Long Hallways’ music has the structural hallmarks of post-rock: instrumental songs, five to eight minutes long, each containing a few twists and turns along the way. Threaded throughout is the shimmering electric guitar work of Daniel Staton, who leads the Portland quintet into glorious crescendos and satisfying comedowns.

In this way, Long Hallways recalls post-rock’s standard-bearer, Explosions in the Sky. But where that band regularly rides its jams into outer space, Long Hallways is more comfortable planting their flag atop terrestrial peaks. On their new album Close Your Eyes to Travel, the band spices up its post-rock with excursions into jazz, math rock, and more. The result is an earthier, more motley take on the genre.

The evidence pops up all over these seven songs. The slow, simmering build of opening track “The Only Way Out Is Through” is softened by Myles Eberlein’s mournful trumpet and a beautiful violin part. “On Other Shores” pieces together a jaunty rhythm, humid horn lines, vintage-cool keyboard bleat, and the gentle shake of maracas. “After the Fall” begins with prickly guitars dancing over a rumbling rhythm section before pulling back into a dusky swirl of stringed instruments and rhythmic shifts.

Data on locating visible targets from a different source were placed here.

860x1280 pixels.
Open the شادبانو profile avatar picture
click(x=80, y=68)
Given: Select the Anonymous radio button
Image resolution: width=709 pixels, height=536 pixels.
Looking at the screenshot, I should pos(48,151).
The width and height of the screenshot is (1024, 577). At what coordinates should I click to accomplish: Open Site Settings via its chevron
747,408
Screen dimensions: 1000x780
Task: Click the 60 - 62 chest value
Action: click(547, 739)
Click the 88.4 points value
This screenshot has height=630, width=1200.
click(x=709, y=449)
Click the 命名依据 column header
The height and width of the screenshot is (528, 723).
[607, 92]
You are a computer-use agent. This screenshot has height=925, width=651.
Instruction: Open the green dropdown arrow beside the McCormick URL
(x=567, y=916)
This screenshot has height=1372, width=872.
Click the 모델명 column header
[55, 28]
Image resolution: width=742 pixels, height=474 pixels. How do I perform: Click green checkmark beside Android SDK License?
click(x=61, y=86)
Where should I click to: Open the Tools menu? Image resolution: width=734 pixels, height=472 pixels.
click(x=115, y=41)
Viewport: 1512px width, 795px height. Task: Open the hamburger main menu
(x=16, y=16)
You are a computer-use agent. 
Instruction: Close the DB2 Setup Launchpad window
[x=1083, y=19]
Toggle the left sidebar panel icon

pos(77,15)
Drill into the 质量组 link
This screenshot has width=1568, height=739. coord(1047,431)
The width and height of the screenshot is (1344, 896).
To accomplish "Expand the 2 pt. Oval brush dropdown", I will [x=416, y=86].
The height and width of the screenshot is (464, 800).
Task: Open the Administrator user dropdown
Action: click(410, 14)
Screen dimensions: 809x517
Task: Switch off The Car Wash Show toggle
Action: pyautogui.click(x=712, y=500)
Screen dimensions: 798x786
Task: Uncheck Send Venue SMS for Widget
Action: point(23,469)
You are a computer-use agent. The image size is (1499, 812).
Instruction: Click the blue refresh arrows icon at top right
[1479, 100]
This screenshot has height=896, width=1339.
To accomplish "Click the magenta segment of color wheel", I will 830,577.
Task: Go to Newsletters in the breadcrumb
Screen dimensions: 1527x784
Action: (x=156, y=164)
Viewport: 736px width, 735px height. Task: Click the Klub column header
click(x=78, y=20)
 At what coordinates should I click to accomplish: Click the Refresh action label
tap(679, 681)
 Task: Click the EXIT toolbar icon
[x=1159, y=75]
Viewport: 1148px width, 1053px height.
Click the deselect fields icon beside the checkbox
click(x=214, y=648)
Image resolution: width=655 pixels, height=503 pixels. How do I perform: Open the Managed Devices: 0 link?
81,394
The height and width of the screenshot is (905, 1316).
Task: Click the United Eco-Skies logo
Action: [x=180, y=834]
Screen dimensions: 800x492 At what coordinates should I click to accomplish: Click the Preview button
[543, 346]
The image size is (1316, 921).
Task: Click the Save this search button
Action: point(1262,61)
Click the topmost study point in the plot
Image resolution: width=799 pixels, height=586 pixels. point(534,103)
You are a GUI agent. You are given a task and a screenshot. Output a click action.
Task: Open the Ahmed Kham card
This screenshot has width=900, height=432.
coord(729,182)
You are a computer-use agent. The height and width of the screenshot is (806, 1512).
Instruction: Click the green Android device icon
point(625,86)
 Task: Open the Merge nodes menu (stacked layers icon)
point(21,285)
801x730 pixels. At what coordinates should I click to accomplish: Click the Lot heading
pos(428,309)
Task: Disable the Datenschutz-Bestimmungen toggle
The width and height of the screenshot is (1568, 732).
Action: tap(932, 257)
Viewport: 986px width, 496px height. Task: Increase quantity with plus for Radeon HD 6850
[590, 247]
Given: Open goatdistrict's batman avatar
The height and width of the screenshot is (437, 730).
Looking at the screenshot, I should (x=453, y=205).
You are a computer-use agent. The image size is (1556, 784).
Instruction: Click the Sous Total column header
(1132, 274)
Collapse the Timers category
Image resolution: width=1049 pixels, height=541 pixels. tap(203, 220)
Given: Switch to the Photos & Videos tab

And “Under a Dark Planet” finds Long Hallways at their most experimental, where skronky jazz, video game music, and Tool bass lines collide.

There is one song here (“Swimming Uphill”) that follows a more typical post-rock blueprint, and it’s a great one. But within the context of Close Your Eyes to Travel, its more important role is to provide a framework for Long Hallways’ unconventional proclivities. This is a band with both the vision and the chops to push post-rock in interesting directions.